### [STATED EXERCISE 1]
In the entries, begin at the line that contains "Given: Click the Total Projects stat card" and stop after the last line of the entries, then write those lines again with "hamburger" replaced by "navigation" and everything else unchanged.

### [PAGE EXCERPT]
It is also unlawful to deny a student with a disability admission to an accelerated class or program solely because of his or her need for special education or related aids or services (i.e., related services, supplementary aids and services, program modification and supports for school personnel) or because the student has an Individualized Education Program (IEP) or a plan under Section 504.
Schools may employ appropriate eligibility requirements or criteria in determining whether to admit students, including students with disabilities, into accelerated classes or programs. Additionally, nothing in Section 504 or Title II requires schools to admit into accelerated classes or programs students with disabilities who would not otherwise be qualified for these classes or programs.
Americans With Disabilities Act, 42 USC Section 12101 et seq.
Individuals with Disabilities Education Act (IDEA), 20 USC Section 1400 et seq.
Section 504 of the Rehabilitation Act of 1973, 29 USC Section 794 et seq.
28 CFR Part 35
34 CFR Parts 104 and 300
NOTE: Refer also to Policy #3420 — Non-Discrimination and Anti-Harassment in the School
District
Adopted: 7/1/13
7631 APPOINTMENT AND TRAINING OF COMMITTEE ON SPECIAL EDUCATION (CSE)/SUBCOMMITTEE ON SPECIAL EDUCATION MEMBERS
Committee on Special Education (CSE) Membership
The Board shall appoint a Committee on Special Education (CSE) whose membership shall include, but not be limited to, the following members:
a) The parent(s) or persons in parental relationship of the student. To ensure that one or both parents are present at each CSE meeting, the District and the parent(s) may agree to use alternative means of participation such as videoconferences or conference phone calls;
b) Not less than one regular education teacher of such student (if the student is, or may be, participating in the regular education environment);
c) Not less than one special education teacher of the student, or, where appropriate, not less than one special education provider (i.e., related service provider) of such student;
d) A representative of the District who is qualified to provide or administer or supervise special education and who is knowledgeable about the general education curriculum and about the availability of resources of the District. An individual who meets these qualifications may be the same individual appointed as the special education teacher or provider in c) above or the school psychologist in i) below. The representative of the District will serve as the chairperson of the Committee;
e) An individual who can interpret the instructional implications of evaluation results, who may be a CSE member selected from the regular education teacher, the special education teacher or provider, the school psychologist, or the District representative described above, or a person having knowledge or special expertise regarding the student as determined by the District;
f) A member as described in letters b) through e) of this subheading is not required to attend the CSE meeting, in whole or in part, if the parent or person in parental relation to the student with a disability and the District agree, in writing not less than five calendar days prior to the meeting date, that the attendance of the member is not necessary because:
1. The member’s area of the curriculum or related services is not being modified or discussed in the meeting; or
2. The member’s area of the curriculum or related services is being modified or discussed in the meeting but, not less than five calendar days prior to the meeting, the excused member has submitted to the parents or persons in parental relation and the CSE written input into the development of the IEP, particularly with respect to their area of curriculum or related services; or
3. The committee member is unable to attend due to an emergency or unavoidable scheduling conflict and the District submits the written input listed in 2. above to the parents or persons in parental relation within a reasonable time prior to the meeting and prior to obtaining written consent to the excusal by the parents or persons in parental relation;
g) At the discretion of the parent or the District, other individuals who have knowledge or special expertise regarding the student, including related services personnel as appropriate. The determination of knowledge or special expertise shall be made by the party (parents or District) who invited the individual to be a member of the committee;
h) Whenever appropriate, the student with a disability. The District must invite a child with a disability to attend the child’s CSE meeting if a purpose of the meeting will be the consideration of the postsecondary goals for the child and the transition services needed to assist the child in reaching those goals. If the child does not attend the CSE meeting, the District must take other steps to ensure that the child’s preference and interests are considered. To the extent appropriate, with the consent of the parent or a student 18 years or older, the District must also invite a representative of any participating agency that is likely to be responsible for providing or paying for transition services;
i) A school psychologist;
j) A school physician, if requested in writing at least 72 hours prior to the meeting by the parents of the student or the District.

### [STATED EXERCISE 2]
Copy the special education policy word for word, beginning at the words "It is also unlawful" and stopping after "12101 et seq.".

### [RECORD EXTRACTS]

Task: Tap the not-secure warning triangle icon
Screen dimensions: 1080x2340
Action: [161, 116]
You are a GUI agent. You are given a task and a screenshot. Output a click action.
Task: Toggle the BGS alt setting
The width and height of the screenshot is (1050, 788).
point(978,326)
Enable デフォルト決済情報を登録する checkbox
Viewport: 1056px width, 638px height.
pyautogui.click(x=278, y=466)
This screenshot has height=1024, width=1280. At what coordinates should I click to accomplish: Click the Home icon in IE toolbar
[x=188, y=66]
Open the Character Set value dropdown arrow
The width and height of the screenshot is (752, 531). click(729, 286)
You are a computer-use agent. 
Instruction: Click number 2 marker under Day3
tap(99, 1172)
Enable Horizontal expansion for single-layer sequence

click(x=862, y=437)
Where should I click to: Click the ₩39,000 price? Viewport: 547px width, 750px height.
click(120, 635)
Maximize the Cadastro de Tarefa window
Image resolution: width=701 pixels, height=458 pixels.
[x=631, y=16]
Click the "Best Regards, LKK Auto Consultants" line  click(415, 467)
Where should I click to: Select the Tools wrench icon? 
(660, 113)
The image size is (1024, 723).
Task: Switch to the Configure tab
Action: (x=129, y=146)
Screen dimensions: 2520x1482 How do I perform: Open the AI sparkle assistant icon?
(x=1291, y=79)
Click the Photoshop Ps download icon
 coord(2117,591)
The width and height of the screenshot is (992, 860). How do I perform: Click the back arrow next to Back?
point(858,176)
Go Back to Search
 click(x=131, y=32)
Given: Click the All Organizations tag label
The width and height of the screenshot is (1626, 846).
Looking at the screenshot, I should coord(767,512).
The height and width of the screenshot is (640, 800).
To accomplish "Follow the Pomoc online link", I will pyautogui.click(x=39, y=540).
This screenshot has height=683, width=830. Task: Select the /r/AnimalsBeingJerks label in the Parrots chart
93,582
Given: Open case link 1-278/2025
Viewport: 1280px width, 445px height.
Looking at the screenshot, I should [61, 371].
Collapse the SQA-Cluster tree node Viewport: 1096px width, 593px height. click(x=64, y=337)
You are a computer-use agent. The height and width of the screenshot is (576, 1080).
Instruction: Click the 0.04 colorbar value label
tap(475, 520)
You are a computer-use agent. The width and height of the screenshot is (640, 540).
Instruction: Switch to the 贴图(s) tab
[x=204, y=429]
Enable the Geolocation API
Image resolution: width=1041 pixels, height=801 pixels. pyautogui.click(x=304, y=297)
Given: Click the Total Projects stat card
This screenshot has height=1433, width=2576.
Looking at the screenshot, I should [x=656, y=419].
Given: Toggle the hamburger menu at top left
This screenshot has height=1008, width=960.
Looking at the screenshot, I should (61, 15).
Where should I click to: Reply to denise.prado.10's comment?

### [REPLY 1]
Given: Click the Total Projects stat card
This screenshot has height=1433, width=2576.
Looking at the screenshot, I should [x=656, y=419].
Given: Toggle the navigation menu at top left
This screenshot has height=1008, width=960.
Looking at the screenshot, I should (61, 15).
Where should I click to: Reply to denise.prado.10's comment?

### [REPLY 2]
It is also unlawful to deny a student with a disability admission to an accelerated class or program solely because of his or her need for special education or related aids or services (i.e., related services, supplementary aids and services, program modification and supports for school personnel) or because the student has an Individualized Education Program (IEP) or a plan under Section 504.
Schools may employ appropriate eligibility requirements or criteria in determining whether to admit students, including students with disabilities, into accelerated classes or programs. Additionally, nothing in Section 504 or Title II requires schools to admit into accelerated classes or programs students with disabilities who would not otherwise be qualified for these classes or programs.
Americans With Disabilities Act, 42 USC Section 12101 et seq.